→ TASK: Beneath this instruction is a block of data; output from it exactly the lines that run from the one containing "Newsletter (31, 295)" through the one containing "Mehdi Sadaghdar (89, 806)", inclusive.

→ MATERIAL PROVIDED:

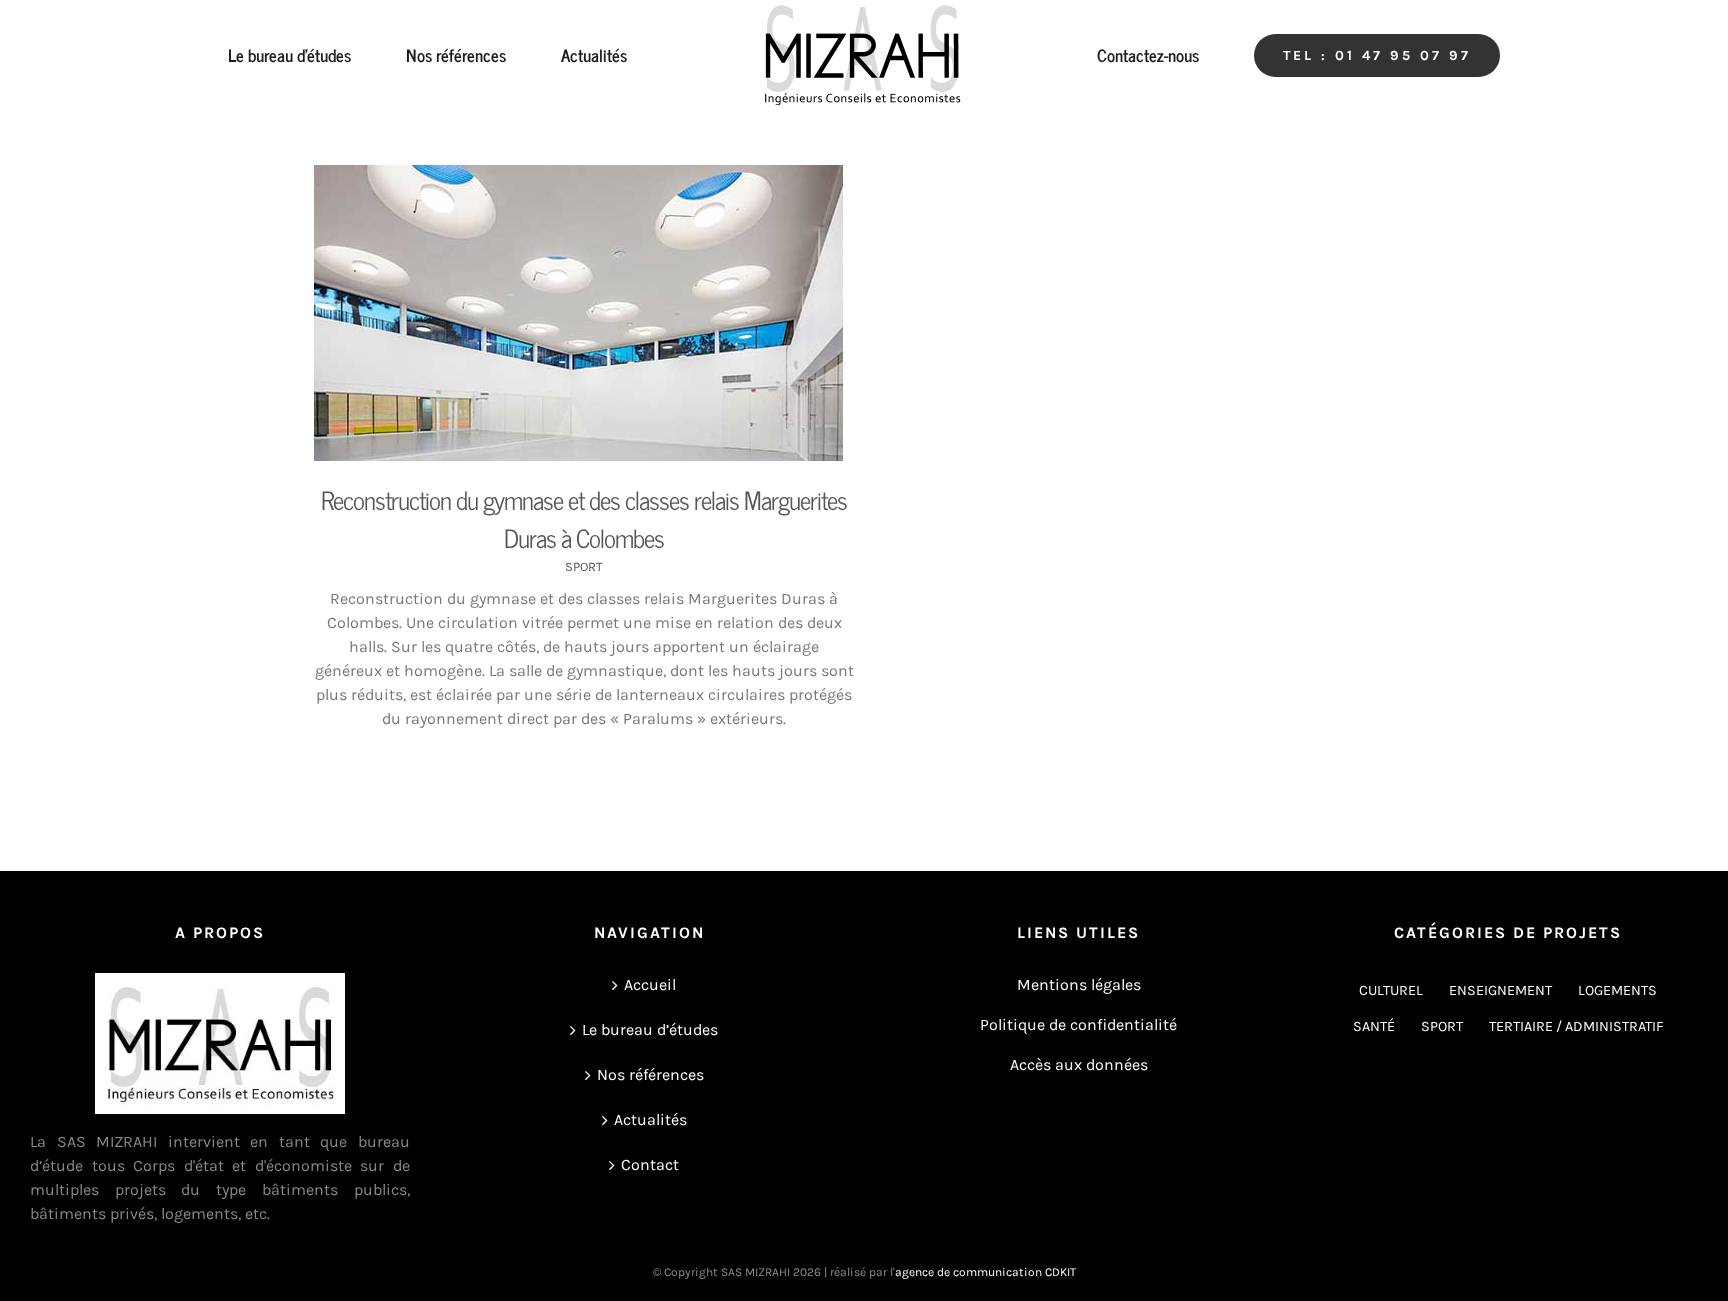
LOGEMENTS (1617, 990)
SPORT (584, 566)
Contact (650, 1164)
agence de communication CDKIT (985, 1272)
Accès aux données (1079, 1064)
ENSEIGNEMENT (1500, 990)
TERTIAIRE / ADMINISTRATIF (1576, 1026)
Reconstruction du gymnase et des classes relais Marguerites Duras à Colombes (584, 518)
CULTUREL (1391, 990)
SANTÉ (1374, 1026)
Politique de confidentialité (1078, 1024)
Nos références (650, 1074)
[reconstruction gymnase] (584, 313)
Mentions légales (1079, 984)
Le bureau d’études (650, 1029)
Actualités (650, 1119)
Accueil (650, 984)
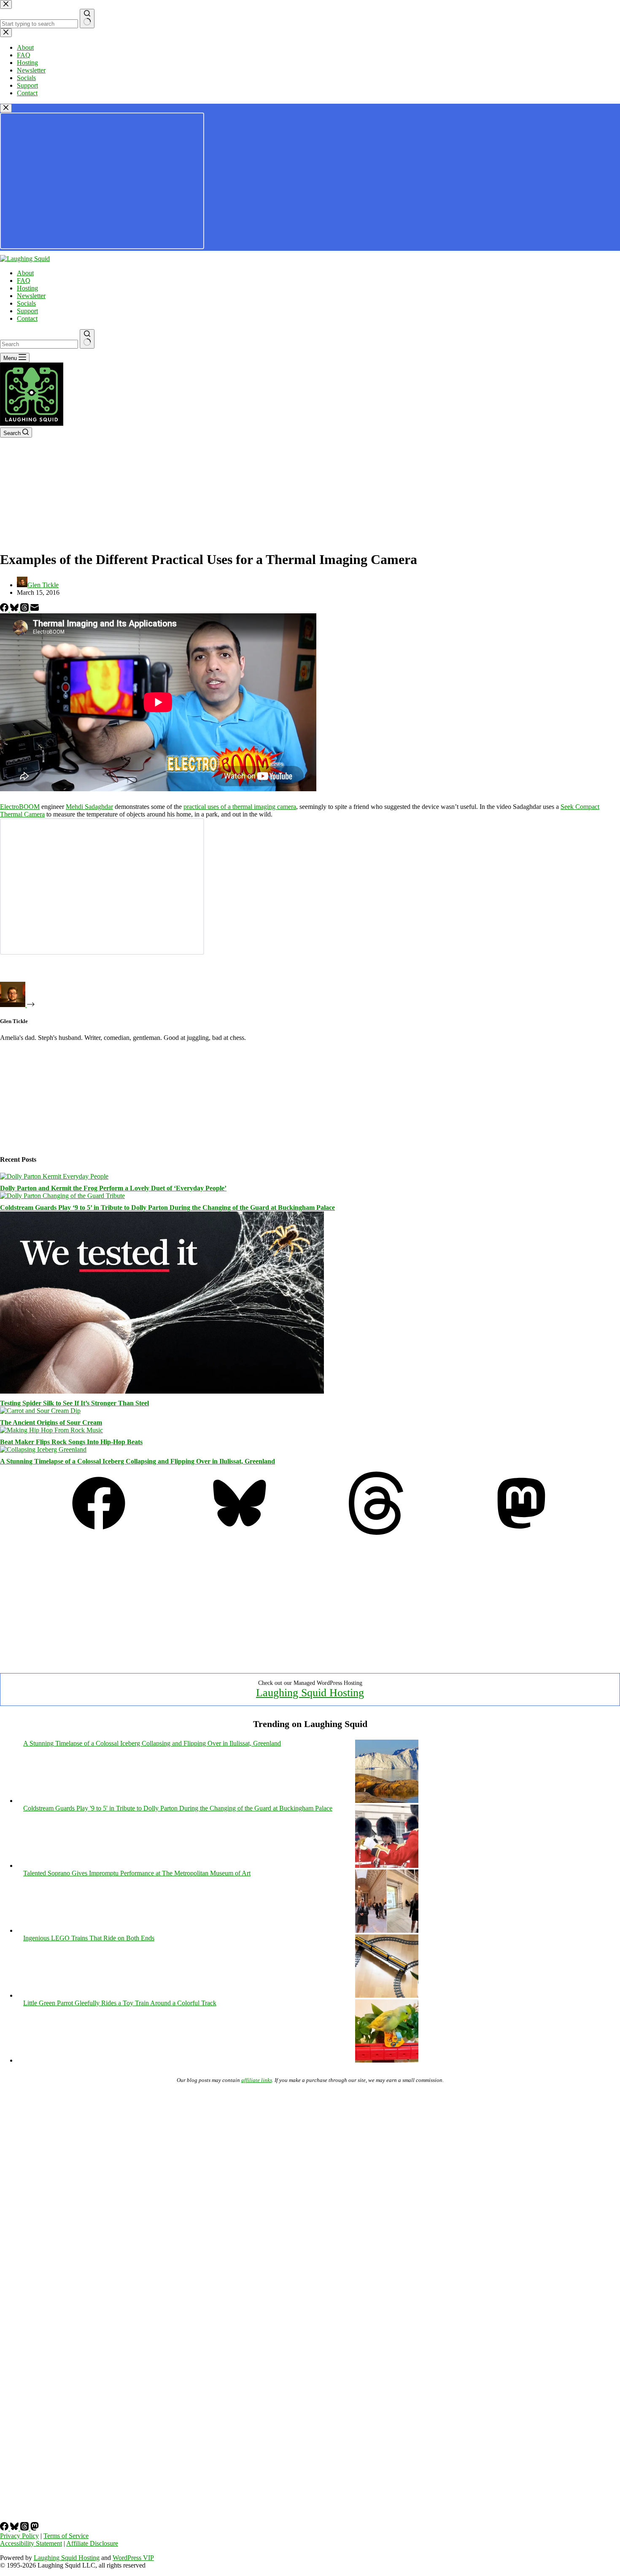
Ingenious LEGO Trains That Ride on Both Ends (88, 1938)
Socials (26, 303)
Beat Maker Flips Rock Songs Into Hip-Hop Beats (71, 1441)
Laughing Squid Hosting (310, 1693)
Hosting (27, 288)
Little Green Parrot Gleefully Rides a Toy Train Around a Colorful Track (119, 2003)
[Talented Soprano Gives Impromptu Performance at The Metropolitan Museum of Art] (386, 1930)
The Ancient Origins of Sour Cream (51, 1422)
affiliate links (256, 2080)
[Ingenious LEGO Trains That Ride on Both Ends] (386, 1995)
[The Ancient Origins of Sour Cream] (40, 1410)
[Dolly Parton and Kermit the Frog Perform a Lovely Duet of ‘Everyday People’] (54, 1176)
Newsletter (31, 295)
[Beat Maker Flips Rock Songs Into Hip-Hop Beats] (51, 1430)
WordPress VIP (133, 2557)
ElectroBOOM (20, 806)
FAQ (23, 280)
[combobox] (39, 344)
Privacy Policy (19, 2535)
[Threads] (25, 609)
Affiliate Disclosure (92, 2543)
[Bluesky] (15, 609)
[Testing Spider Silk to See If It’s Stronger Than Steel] (162, 1391)
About (25, 273)
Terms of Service (66, 2535)
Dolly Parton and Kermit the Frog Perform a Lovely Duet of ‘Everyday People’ (113, 1188)
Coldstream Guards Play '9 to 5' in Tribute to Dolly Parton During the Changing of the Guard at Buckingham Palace (177, 1808)
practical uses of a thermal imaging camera (239, 806)
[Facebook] (5, 609)
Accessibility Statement (31, 2543)
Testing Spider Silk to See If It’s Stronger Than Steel (74, 1403)
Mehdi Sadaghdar (89, 806)
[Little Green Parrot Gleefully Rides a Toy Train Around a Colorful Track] (386, 2060)
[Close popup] (6, 108)
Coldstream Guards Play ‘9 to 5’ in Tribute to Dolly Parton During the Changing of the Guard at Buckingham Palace (167, 1207)
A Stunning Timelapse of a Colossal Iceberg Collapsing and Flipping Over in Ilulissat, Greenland (137, 1461)
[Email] (34, 609)
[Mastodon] (521, 1532)
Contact (27, 318)
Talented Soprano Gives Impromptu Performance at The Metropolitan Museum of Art (137, 1873)
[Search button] (87, 339)
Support (27, 310)
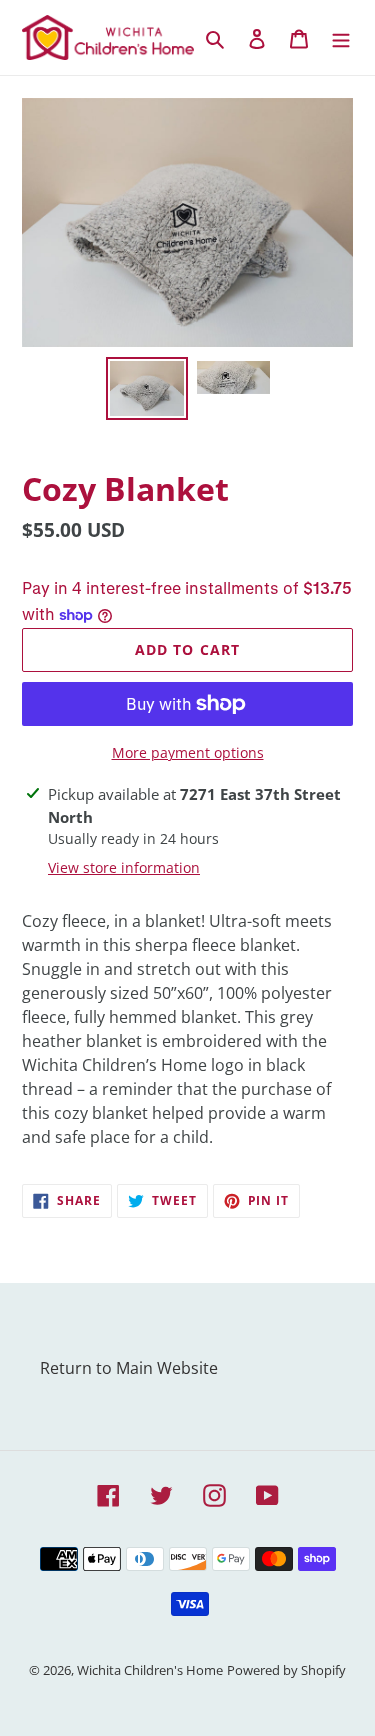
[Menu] (341, 38)
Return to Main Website (129, 1368)
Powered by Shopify (286, 1670)
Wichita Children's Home (150, 1670)
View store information (124, 867)
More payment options (188, 752)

→ WRITTEN RESPONSE:
Newsletter (31, 295)
[Beat Maker Flips Rock Songs Into Hip-Hop Beats] (51, 1430)
WordPress VIP (133, 2557)
ElectroBOOM (20, 806)
FAQ (23, 280)
[combobox] (39, 344)
Privacy Policy (19, 2535)
[Threads] (25, 609)
Affiliate Disclosure (92, 2543)
[Bluesky] (15, 609)
[Testing Spider Silk to See If It’s Stronger Than Steel] (162, 1391)
About (25, 273)
Terms of Service (66, 2535)
Dolly Parton and Kermit the Frog Perform a Lovely Duet of ‘Everyday People’ (113, 1188)
Coldstream Guards Play '9 to 5' in Tribute to Dolly Parton During the Changing of the Guard at Buckingham Palace (177, 1808)
practical uses of a thermal imaging camera (239, 806)
[Facebook] (5, 609)
Accessibility Statement (31, 2543)
Testing Spider Silk to See If It’s Stronger Than Steel (74, 1403)
Mehdi Sadaghdar (89, 806)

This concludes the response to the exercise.